The Court emphasised that the necessity of conducting a meaningful inquiry into the possibility that discriminatory motives had lain behind the abuse was absolute, given the hostility against the LGBT community in the respondent State and in the light of the evidence that homophobic slurs had been uttered by the intruders during the incident. In the absence of such an inquiry, prejudice-motivated crimes would inevitably be treated on an equal footing with cases without such overtones, and the resultant indifference would be tantamount to official acquiescence, or even connivance in, hate crimes.

In conclusion, the authorities had failed to discharge their positive obligation to investigate in an effective manner whether the verbal abuse directed towards the individual applicants constituted a criminal offence motivated by homophobia. In doing so, the authorities had shown their own bias towards members of the LGBT community.

Conclusion : violation (five votes to two)

= = = = =

**TASK REQUIREMENTS:**
1 - List every party or group mentioned in the court excerpt, using the excerpt's own words.
2 - Repeat the part of the court excerpt between "In conclusion, the" and "the LGBT community.", inclusive.

**INFORMATION SUPPLIED:**
= = = = =

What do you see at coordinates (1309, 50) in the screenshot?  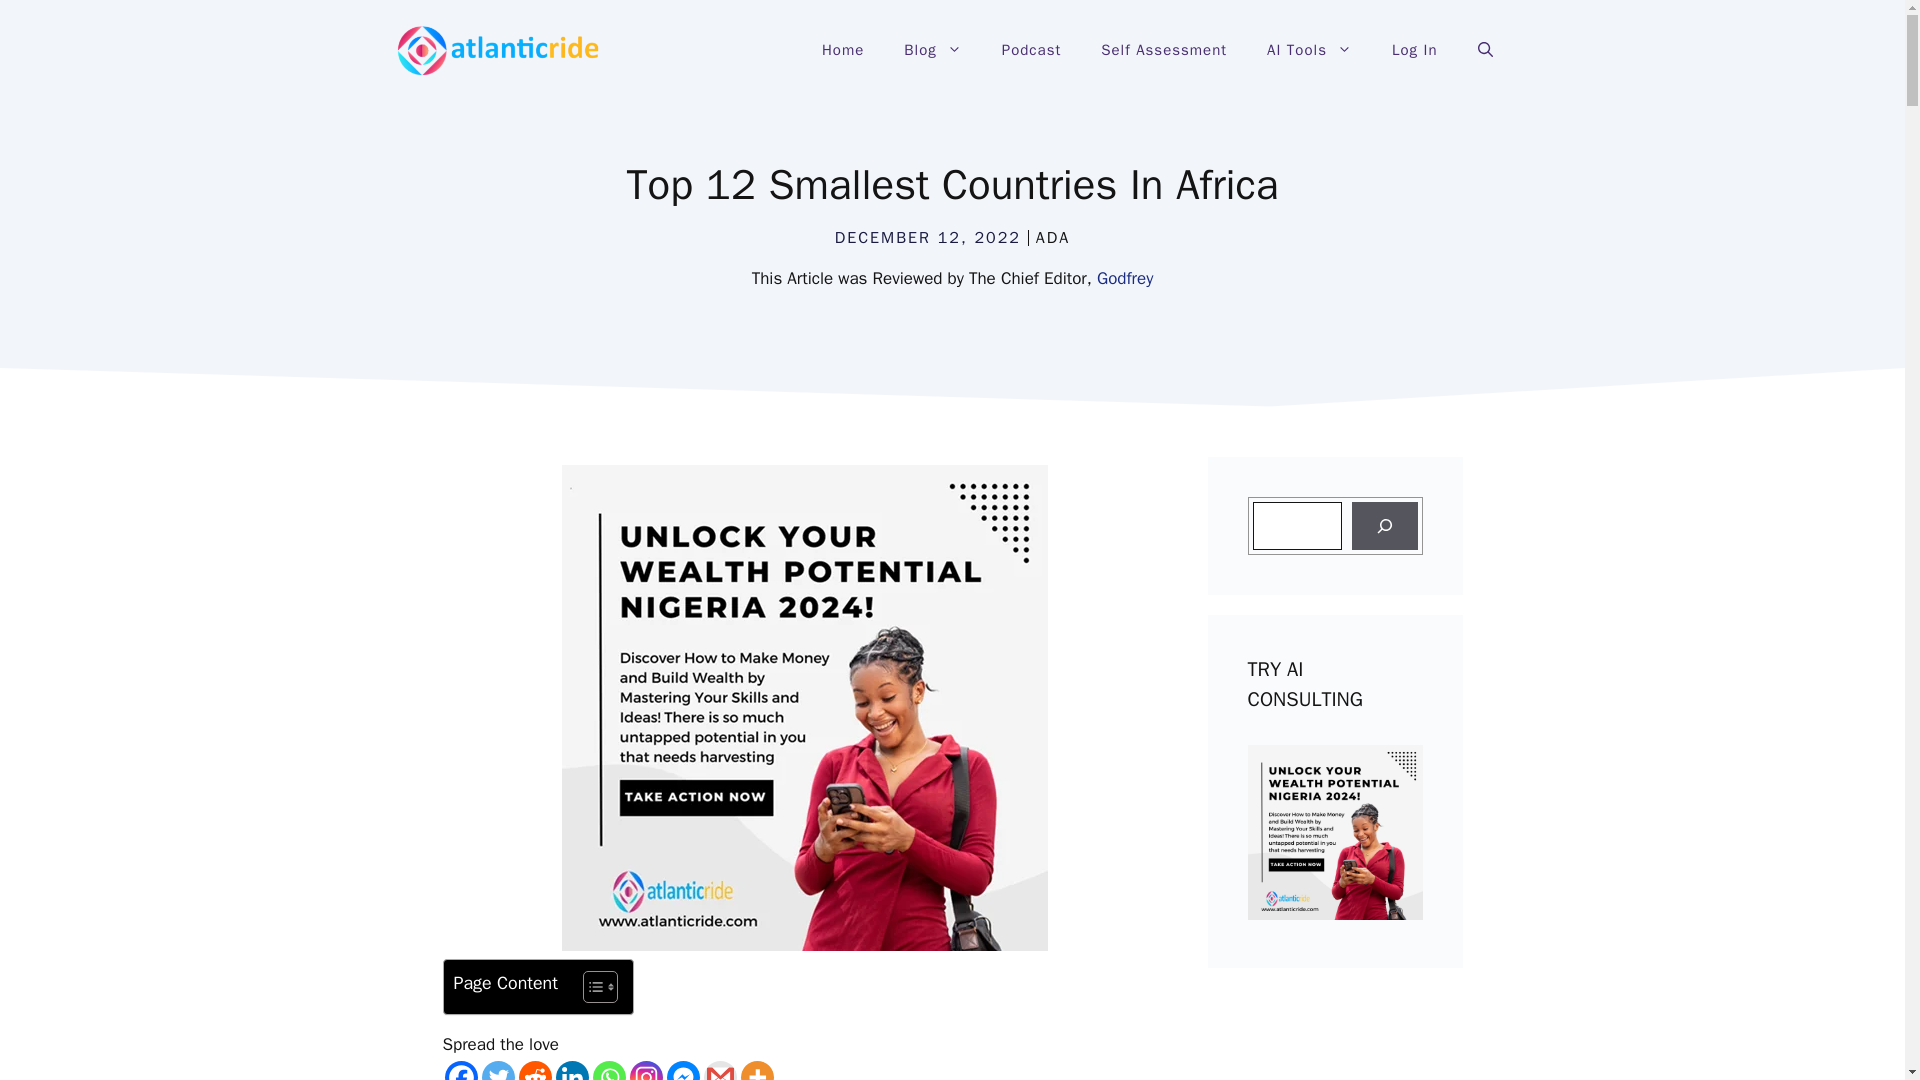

= = = = =

**EXERCISE SOLUTIONS:**
1 -
the Court
the LGBT community
the respondent State
the intruders
the authorities
the individual applicants

2 -
In conclusion, the authorities had failed to discharge their positive obligation to investigate in an effective manner whether the verbal abuse directed towards the individual applicants constituted a criminal offence motivated by homophobia. In doing so, the authorities had shown their own bias towards members of the LGBT community.